== Available records ==
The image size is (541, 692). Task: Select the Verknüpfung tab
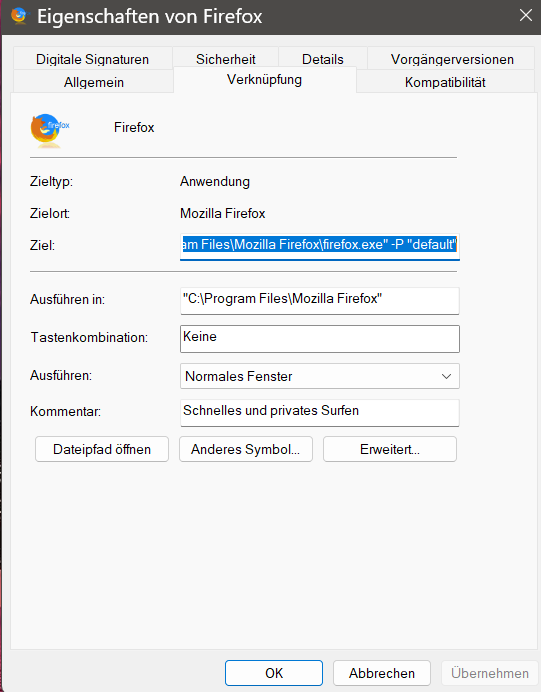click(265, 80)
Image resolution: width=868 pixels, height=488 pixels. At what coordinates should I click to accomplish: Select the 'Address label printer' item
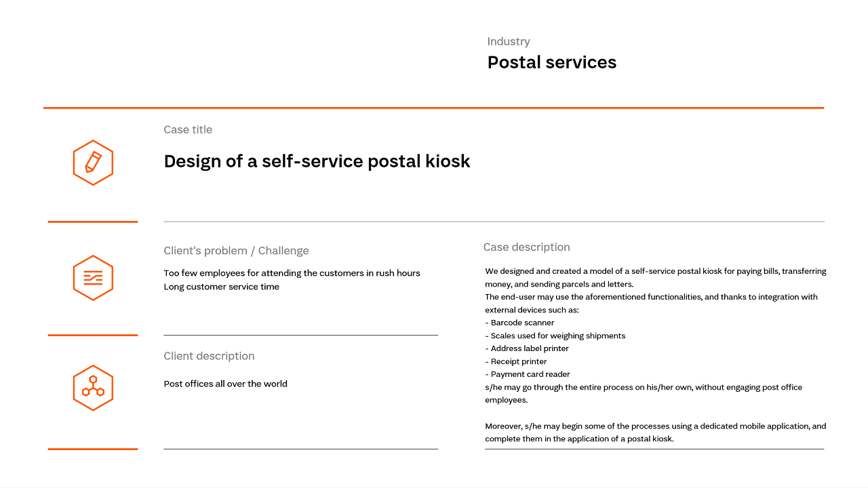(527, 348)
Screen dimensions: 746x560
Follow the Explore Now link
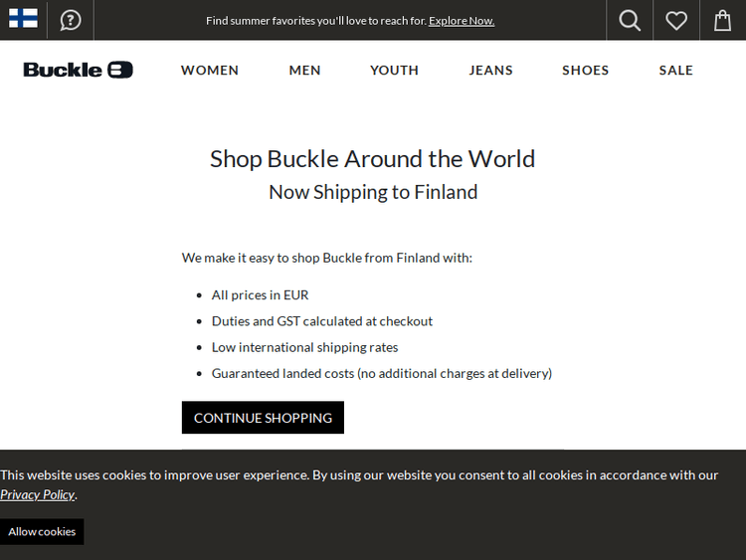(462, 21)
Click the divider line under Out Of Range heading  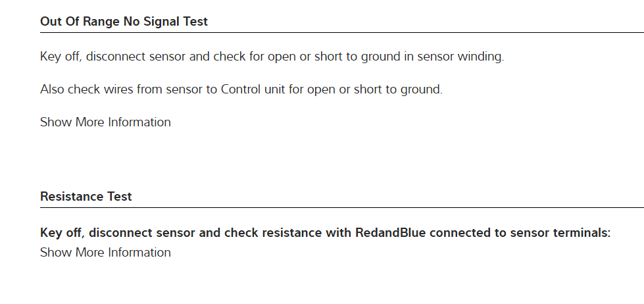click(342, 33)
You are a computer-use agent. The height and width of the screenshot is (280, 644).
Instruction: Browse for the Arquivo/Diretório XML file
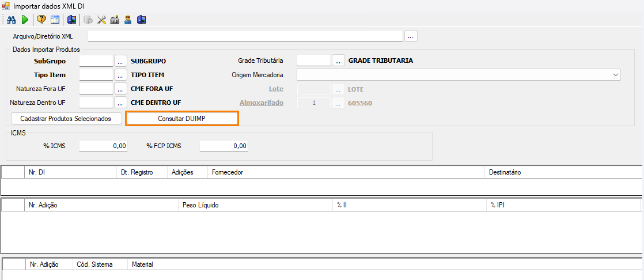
===
▸ **About this task**
Only lines belong in the copy: transcribe those from the start of the data through the line that contains "Screen dimensions: 746x560", and skip the pictures.

▸ **Your solution**
The image size is (541, 692). Task: Select the Verknüpfung tab
click(265, 80)
Image resolution: width=868 pixels, height=488 pixels. At what coordinates should I click to accomplish: Select the 'Address label printer' item
(527, 348)
Screen dimensions: 746x560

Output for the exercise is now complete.